Mauthausen Survivors Research Project (MSRP)

Mauthausen Survivors Research Project (MSRP)

Projektträger
Ludwig Boltzmann-Institut für Historische Sozialwissenschaft, Wien / Salzburg ()
Ausrichter
Ort des Projektträgers
Wien
Land
Austria
Vom - Bis
01.11.2007 - 31.10.2010
Von
Regina Fritz / Alexander Prenninger

Von November 2007 bis Oktober 2010 führt das Ludwig Boltzmann-Institut für Historische Sozialwissenschaft (LBIHS) in Kooperation mit dem Institut für Zeitgeschichte der Universität Wien ein vom Zukunftsfonds der Republik Österreich gefördertes internationales Forschungsprojekt zu Überleben und Erinnern des Konzentrationslagers Mauthausen durch. Leiter des Projekts ist Prof. Dr. Gerhard Botz (Institut für Zeitgeschichte und LBIHS). Die Projektkoordination erfolgt durch Mag. Heinz Berger (LBIHS, Wien), Mag. Regina Fritz (Institut für Zeitgeschichte, Wien) und Mag. Alexander Prenninger (LBIHS, Salzburg).
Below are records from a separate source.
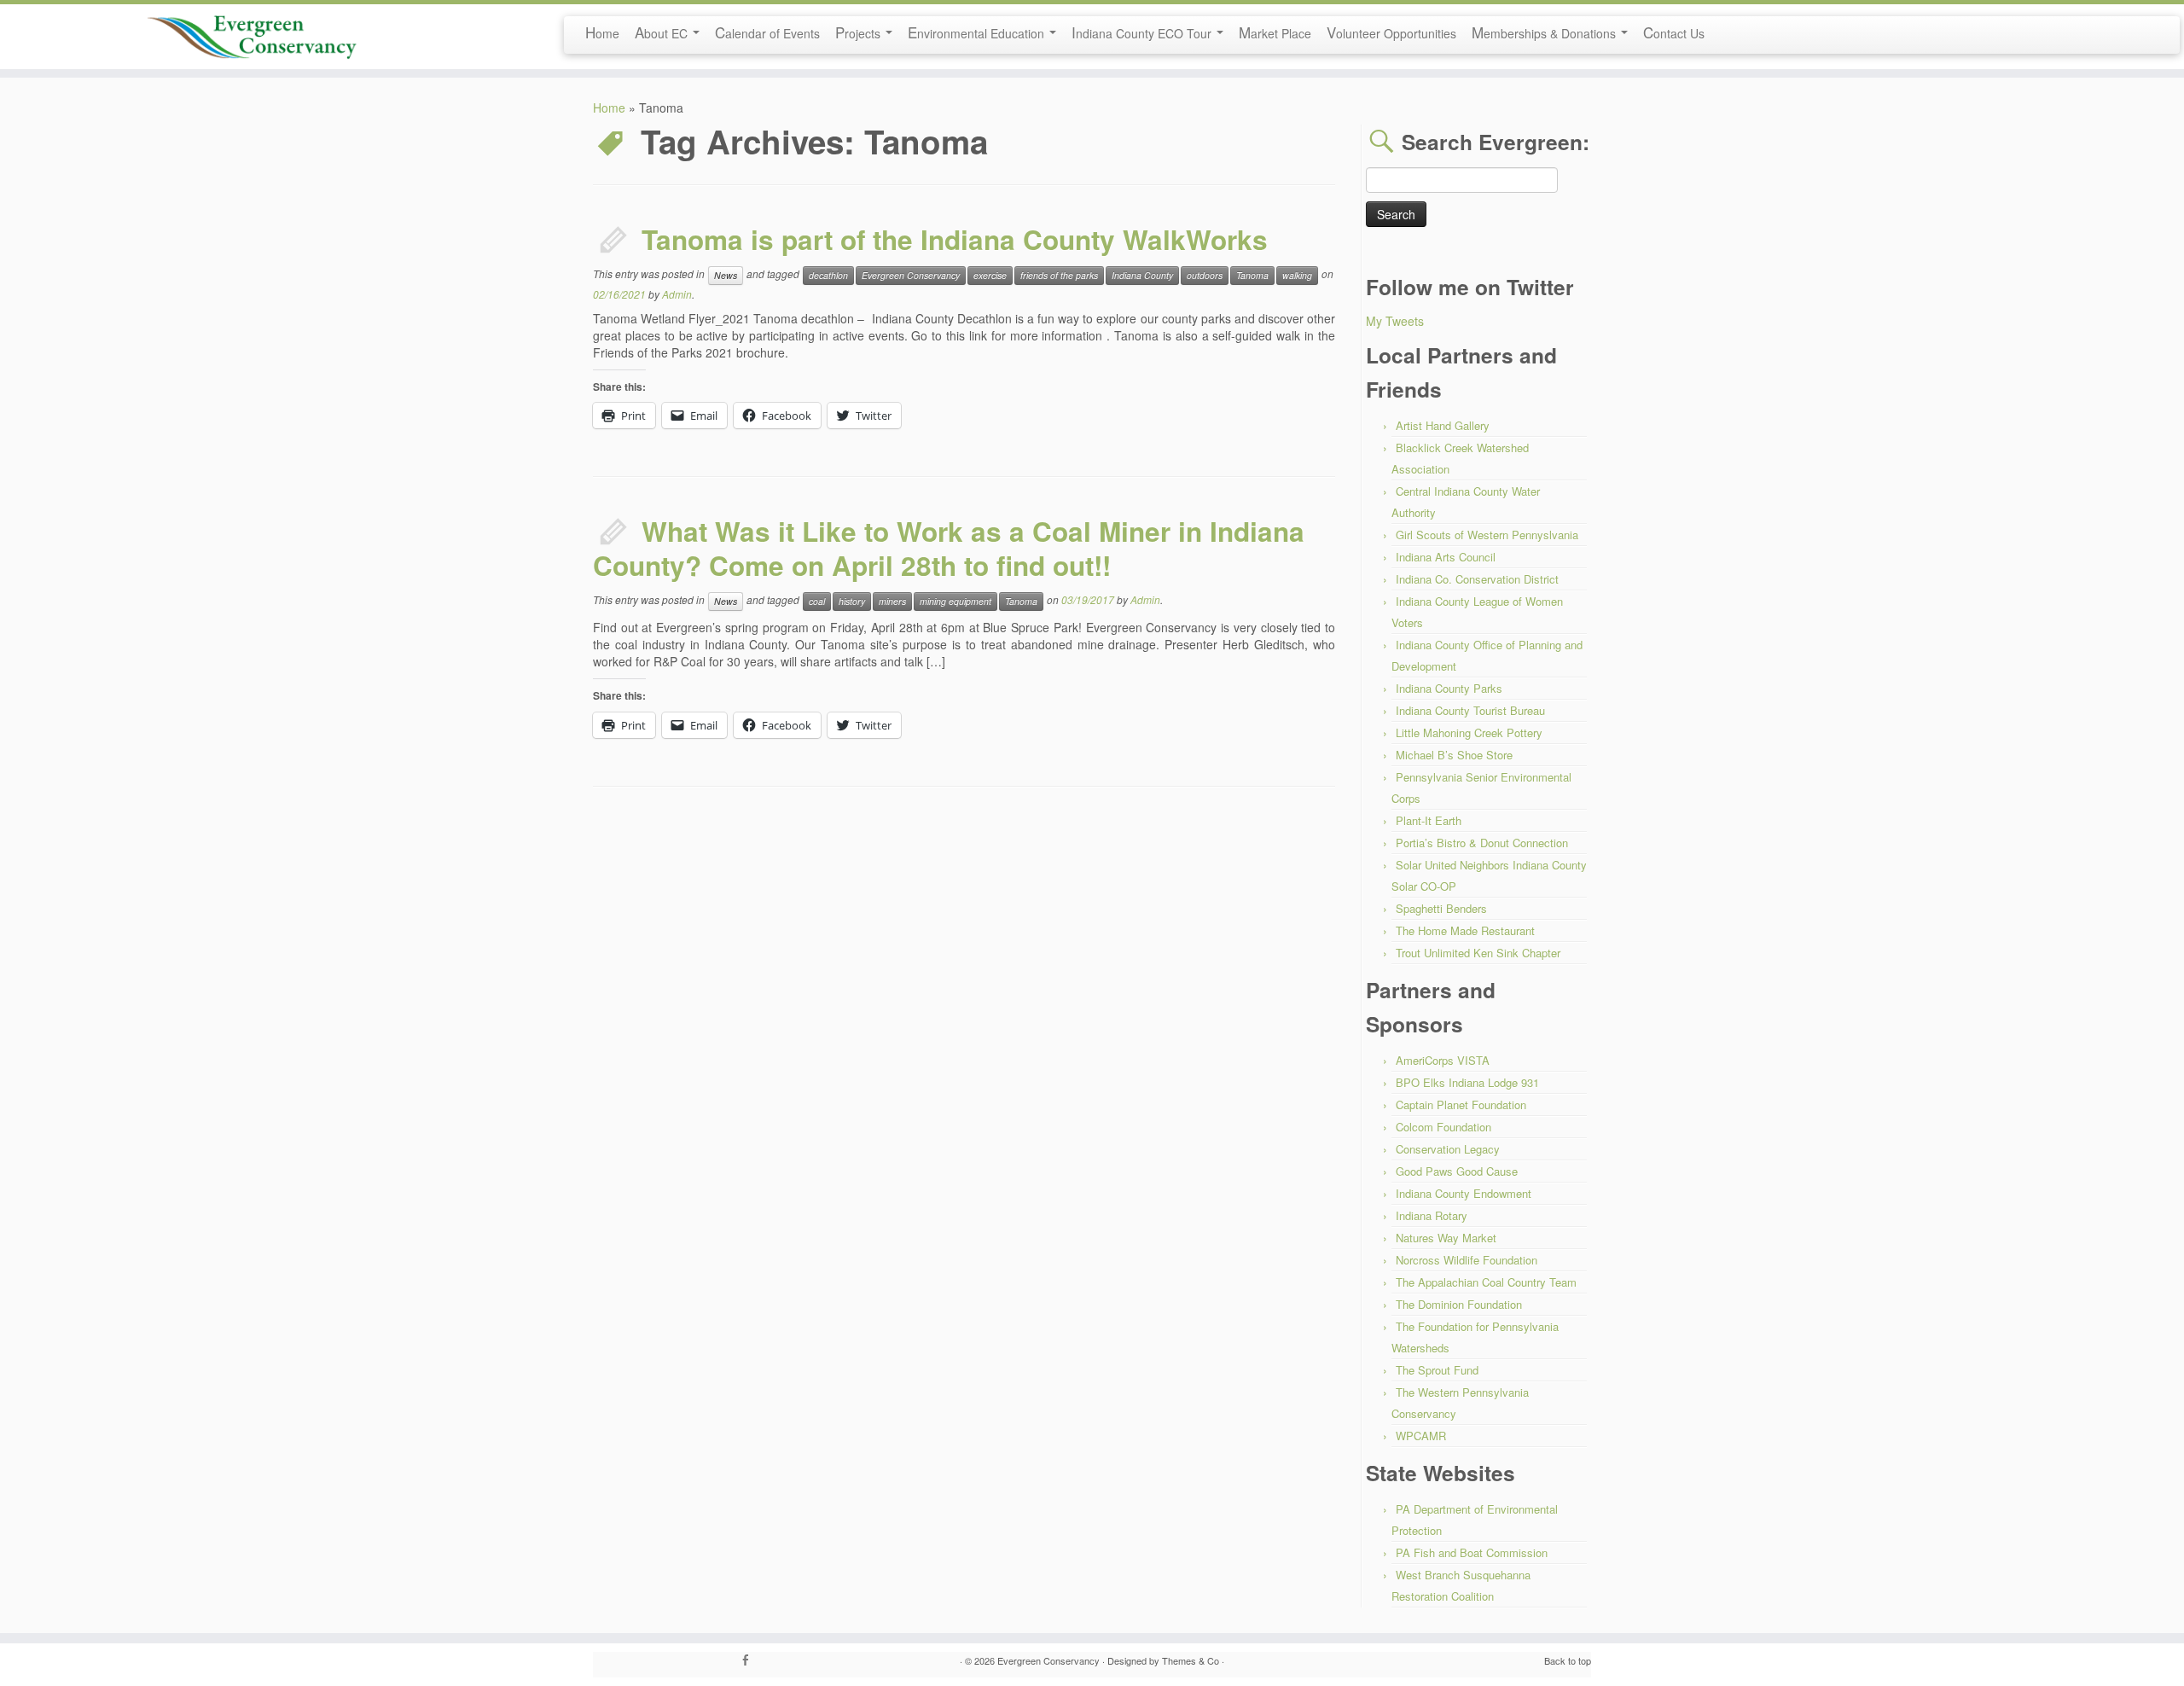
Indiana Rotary (1431, 1215)
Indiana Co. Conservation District (1477, 579)
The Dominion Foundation (1459, 1304)
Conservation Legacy (1448, 1149)
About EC (663, 32)
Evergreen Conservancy (911, 275)
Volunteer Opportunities (1391, 32)
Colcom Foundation (1443, 1127)
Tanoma (1252, 275)
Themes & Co (1190, 1660)
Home (602, 32)
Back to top (1567, 1660)
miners (892, 601)
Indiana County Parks (1449, 688)
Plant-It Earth (1428, 820)
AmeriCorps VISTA (1443, 1060)
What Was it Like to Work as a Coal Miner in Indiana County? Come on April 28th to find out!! (948, 548)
Im "Mauthausen Survivors Research Project" (MSRP) geht es um eine erstmalige breit vergleichende historisch-sozialwissenschaftliche und gegenwartsgeschichtliche Untersuchung einer großen Anzahl von Erinnerungserzählungen ehemaliger Häftlinge des Konzentrationslagers Mauthausen (und dessen Nebenlagern).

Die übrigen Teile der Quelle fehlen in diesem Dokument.